[Stored items]
++++

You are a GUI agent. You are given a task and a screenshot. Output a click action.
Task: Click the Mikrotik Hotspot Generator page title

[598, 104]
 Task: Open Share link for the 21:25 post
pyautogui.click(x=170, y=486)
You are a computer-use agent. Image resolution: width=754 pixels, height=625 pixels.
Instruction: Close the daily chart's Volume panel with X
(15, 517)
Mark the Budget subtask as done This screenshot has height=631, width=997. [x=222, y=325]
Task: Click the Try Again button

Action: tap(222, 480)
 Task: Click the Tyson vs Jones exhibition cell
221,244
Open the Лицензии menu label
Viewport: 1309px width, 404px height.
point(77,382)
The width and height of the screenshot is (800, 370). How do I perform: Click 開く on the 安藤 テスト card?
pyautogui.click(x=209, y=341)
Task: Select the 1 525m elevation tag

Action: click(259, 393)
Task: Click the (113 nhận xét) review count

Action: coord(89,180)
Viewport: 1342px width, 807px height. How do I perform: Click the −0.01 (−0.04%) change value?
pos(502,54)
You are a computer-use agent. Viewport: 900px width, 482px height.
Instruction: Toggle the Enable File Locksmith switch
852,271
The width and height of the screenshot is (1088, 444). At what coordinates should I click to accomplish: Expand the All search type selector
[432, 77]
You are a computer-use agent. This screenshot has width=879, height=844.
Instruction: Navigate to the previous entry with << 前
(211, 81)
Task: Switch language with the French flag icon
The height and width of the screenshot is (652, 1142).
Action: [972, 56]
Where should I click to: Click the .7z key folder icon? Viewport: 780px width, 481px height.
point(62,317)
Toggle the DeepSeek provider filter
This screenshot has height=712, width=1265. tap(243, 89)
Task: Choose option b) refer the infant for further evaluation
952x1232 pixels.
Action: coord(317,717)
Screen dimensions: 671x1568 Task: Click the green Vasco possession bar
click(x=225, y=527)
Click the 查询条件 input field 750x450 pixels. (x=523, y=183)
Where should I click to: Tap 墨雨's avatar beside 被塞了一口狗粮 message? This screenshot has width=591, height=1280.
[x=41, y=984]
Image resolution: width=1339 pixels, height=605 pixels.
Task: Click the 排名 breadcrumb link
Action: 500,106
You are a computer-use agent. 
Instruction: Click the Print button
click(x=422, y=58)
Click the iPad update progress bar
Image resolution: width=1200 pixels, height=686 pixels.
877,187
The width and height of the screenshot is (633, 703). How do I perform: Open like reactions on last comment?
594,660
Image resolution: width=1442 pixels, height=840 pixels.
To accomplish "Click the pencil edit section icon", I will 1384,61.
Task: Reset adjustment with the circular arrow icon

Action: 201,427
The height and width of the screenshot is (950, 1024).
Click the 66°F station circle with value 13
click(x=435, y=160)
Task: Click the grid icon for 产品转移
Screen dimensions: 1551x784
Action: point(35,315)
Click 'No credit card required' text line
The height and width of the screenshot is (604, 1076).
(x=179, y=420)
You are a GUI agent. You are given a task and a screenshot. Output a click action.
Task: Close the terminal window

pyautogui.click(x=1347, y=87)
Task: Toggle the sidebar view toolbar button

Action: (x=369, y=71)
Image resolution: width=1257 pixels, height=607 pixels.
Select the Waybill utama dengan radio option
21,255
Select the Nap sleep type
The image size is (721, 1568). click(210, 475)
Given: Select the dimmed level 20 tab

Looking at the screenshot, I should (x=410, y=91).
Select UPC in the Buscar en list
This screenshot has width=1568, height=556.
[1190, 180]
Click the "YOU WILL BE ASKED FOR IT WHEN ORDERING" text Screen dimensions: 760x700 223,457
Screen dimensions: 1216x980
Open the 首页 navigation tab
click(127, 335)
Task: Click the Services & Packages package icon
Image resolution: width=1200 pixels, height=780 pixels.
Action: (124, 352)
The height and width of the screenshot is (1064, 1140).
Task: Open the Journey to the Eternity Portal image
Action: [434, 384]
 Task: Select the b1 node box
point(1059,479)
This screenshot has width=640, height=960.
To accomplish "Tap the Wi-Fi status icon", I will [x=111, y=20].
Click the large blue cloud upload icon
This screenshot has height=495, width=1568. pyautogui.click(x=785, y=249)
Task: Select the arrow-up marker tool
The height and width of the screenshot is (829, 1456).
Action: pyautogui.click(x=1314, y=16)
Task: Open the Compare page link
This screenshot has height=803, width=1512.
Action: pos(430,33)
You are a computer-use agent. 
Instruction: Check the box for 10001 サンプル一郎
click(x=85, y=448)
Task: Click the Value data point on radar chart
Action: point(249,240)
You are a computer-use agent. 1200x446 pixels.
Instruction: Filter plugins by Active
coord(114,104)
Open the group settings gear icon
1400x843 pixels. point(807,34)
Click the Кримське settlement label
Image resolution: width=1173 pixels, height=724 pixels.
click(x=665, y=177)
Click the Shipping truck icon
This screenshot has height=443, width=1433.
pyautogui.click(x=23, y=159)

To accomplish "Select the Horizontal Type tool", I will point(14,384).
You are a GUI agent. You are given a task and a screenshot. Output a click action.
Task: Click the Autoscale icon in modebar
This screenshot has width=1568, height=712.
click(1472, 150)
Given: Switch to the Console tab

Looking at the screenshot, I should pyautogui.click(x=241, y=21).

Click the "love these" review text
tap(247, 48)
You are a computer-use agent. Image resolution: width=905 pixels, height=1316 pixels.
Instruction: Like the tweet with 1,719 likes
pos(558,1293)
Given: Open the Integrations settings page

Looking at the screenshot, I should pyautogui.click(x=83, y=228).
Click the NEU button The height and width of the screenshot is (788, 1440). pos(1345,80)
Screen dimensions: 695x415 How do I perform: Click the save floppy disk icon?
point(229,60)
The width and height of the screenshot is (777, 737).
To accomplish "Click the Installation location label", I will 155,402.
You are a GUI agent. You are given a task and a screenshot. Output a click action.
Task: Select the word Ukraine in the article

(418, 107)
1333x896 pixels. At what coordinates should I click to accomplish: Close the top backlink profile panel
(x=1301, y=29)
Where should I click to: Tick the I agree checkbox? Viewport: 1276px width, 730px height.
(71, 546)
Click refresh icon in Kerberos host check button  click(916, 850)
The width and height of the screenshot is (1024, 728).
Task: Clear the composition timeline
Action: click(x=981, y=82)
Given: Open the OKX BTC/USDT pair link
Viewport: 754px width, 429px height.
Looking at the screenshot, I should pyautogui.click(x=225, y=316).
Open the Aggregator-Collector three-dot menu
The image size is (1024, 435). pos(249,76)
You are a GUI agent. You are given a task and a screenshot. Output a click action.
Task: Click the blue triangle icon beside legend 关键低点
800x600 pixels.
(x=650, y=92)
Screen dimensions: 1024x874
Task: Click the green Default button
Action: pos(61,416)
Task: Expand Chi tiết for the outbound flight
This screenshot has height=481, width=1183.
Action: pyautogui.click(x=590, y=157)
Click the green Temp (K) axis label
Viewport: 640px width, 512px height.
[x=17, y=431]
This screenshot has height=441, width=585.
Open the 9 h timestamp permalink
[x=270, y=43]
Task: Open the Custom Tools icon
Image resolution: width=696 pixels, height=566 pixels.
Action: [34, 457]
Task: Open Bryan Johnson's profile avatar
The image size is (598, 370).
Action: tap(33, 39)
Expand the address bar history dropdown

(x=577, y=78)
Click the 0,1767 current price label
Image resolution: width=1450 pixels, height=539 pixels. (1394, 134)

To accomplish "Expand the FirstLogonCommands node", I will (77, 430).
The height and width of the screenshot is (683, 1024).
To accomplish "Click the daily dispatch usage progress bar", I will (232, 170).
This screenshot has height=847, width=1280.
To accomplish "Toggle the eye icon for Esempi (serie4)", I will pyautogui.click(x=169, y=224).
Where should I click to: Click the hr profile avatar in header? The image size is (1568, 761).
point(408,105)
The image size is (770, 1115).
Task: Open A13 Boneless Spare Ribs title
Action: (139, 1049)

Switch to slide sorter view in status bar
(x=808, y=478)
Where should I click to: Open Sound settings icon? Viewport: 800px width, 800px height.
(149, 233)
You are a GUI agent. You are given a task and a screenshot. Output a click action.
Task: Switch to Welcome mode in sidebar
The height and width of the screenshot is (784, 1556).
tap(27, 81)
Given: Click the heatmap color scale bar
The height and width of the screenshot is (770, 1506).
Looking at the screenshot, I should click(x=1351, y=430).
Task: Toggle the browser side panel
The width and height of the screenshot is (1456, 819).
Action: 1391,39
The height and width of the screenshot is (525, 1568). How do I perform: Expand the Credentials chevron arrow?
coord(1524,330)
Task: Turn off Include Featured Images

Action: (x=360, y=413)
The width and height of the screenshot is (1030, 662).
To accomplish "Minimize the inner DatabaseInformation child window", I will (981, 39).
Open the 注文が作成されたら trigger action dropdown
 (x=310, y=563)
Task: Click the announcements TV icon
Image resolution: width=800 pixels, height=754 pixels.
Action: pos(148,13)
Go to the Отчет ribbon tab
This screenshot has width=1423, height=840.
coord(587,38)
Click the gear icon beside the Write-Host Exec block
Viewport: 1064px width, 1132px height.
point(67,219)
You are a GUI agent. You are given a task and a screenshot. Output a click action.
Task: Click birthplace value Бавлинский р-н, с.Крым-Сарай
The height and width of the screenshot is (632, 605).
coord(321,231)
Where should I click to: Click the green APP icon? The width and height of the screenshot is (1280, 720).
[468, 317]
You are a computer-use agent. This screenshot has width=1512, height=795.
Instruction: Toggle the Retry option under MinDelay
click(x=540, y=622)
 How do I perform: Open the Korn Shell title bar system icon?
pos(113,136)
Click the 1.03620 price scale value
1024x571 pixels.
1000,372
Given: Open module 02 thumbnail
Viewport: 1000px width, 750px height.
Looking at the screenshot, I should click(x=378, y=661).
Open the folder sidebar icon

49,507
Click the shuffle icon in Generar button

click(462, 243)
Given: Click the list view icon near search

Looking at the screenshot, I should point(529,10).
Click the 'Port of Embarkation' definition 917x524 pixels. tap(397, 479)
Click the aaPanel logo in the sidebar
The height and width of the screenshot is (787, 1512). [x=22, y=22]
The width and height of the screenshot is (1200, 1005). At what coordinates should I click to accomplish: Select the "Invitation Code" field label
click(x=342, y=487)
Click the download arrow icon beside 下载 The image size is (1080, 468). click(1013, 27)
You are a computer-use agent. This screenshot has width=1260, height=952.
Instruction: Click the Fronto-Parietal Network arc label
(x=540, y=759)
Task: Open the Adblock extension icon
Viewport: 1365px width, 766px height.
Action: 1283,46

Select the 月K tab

++++

AIM OF THE EXERCISE —
Where does "progress" occur in the data? Copy each line that has it.

SOLUTION TO THE PROBLEM —
Click the iPad update progress bar
To accomplish "Click the daily dispatch usage progress bar", I will (232, 170).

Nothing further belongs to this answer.